Analysis and Forward-Looking Commentary
Huazhu Group with a market cap of $14.5 billion is a major company representing targeted exposure to one of the fastest-growing hospitality regions in the world. China's economy continues to benefit from an emerging middle class driving the demand for hotel services supported by strong economic growth in the region.
It's clear that the company's acquisition of the Steigenberger Hotels AG, which was meant to drive a global expansion outside China and also an entry into the higher luxury segment, suffered from poor timing considering the deal occurred just months before the COVID-19 outbreak. A positive trend for the company is that the crisis this year has led to a decline of independent hotels and smaller operators allowing Huazhu to consolidate its market share as the industry remains fragmented.
(Source: Company IR)
We are encouraged by the trends in China and the ongoing recovery including improving financial results in the region. Looking ahead, an eventual recovery from the European market would add incremental growth and can represent an upside to long-term profitability potential. According to consensus estimates, company revenues are expected to increase 61% in 2021 to $2.51 billion considering the soft comparison period this year. The company is also forecast to reach profitability with an EPS of $1.15 next year.
(Seeking Alpha)
In our view, a 1-year forward price to earnings multiple of 40x is reasonable in the context of the growth outlook which also includes the company's plan to continue adding new hotels to its network. Currently, 33% of revenues are based on franchisee income which represents a high margin segment with low capital requirements and recurring income opportunity. The franchisee model justifies a climbing premium for the stock that maintains an overall positive outlook.

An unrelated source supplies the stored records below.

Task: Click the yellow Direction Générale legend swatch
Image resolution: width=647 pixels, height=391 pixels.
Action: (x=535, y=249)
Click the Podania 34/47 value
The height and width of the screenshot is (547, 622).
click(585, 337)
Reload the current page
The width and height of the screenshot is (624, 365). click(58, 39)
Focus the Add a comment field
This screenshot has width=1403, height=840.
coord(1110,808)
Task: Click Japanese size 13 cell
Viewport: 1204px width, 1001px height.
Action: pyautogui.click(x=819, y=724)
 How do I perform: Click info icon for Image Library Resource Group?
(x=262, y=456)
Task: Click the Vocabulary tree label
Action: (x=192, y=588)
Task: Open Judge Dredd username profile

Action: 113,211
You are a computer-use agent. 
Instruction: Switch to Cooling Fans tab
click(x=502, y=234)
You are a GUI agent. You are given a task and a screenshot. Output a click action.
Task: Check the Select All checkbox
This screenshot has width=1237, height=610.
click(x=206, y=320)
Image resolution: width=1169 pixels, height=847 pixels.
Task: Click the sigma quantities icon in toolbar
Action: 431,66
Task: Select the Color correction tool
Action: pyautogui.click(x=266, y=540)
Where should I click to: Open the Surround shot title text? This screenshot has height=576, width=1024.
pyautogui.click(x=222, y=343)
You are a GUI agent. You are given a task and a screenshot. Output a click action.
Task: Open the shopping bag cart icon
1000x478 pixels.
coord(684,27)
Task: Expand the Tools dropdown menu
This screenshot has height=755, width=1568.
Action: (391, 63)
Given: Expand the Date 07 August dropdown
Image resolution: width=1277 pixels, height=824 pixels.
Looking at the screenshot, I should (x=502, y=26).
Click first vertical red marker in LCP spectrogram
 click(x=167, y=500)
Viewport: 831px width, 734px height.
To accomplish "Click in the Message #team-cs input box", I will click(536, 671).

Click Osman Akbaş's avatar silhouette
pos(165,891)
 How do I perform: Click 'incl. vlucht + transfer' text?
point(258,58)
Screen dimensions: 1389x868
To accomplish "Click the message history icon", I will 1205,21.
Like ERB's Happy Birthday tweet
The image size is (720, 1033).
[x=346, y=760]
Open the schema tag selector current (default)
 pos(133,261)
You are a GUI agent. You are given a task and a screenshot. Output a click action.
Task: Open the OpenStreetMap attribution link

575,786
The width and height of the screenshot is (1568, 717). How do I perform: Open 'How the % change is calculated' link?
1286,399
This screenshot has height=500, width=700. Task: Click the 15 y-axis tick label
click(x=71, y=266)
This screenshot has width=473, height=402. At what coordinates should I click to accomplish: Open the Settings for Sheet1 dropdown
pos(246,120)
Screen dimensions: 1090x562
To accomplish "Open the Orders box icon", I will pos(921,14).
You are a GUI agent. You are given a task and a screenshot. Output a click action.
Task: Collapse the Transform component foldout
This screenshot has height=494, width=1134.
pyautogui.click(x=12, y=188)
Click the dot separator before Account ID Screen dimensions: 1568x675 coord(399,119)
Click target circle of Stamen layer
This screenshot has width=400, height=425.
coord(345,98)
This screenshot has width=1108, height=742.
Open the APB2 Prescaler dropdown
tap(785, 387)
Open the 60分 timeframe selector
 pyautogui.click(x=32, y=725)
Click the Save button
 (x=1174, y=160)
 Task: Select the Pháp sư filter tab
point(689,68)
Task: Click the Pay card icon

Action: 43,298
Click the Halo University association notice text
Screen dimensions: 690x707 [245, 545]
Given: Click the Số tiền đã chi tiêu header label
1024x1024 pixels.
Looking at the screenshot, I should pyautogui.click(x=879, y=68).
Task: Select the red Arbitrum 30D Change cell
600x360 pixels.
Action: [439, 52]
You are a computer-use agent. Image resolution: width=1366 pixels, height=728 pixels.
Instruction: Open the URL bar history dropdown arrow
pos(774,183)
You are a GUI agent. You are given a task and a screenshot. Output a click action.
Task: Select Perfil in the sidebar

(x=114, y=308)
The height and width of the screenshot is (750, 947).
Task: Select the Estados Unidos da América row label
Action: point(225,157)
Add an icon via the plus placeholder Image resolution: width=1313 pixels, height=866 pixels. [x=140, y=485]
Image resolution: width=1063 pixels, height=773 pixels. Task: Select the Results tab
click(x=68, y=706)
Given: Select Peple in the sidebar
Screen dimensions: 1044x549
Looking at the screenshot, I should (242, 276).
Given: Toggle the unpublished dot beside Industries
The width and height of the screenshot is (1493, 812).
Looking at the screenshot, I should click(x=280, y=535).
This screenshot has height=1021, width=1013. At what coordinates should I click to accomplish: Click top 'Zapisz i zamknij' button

It's worth noting that Huazhu has been subject to short-seller allegations of potential fraud asserting the company inflated income by underreporting the number of properties it controls. Management even responded directly with a press release back in September dismissing the reports as containing errors and misleading conclusions. Importantly, there is no record of any SEC investigation and the market has largely brushed off any concerns evident by the impressive rally in the stock. HTHT is up 16% year to date and gaining momentum in recent months currently trading near an all-time high first reached back in 2018.
(Source: finviz.com)
Final Thoughts
We are bullish on shares of HTHT and see the company benefiting from accelerating operational and financial momentum over the next year in what remains a turnaround story. We rate shares of HTHT as a buy with a price target of $60 for the year ahead. To the upside, stronger than expected top-line growth and firming margins could be a catalyst for shares to climb higher. The COVID-19 vaccine can effectively end the pandemic and help normalize global travel and trends in hospitality. Huazhu is well-positioned to benefit from its market leadership position in China.
The risk here beyond a global cyclical slowdown comes down to its execution of what remains an ambitious growth plan. The rapid expansion including the acquisition of smaller hotels while onboarding new franchisees can become difficult to manage and introduces headwinds to maintain a standard of quality. Monitoring points going forward include metrics like the occupancy rate and average revenue per hotel room. Weaker than expected results could force a reassessment of the long-term outlook and drive renewed bearish sentiment in the stock.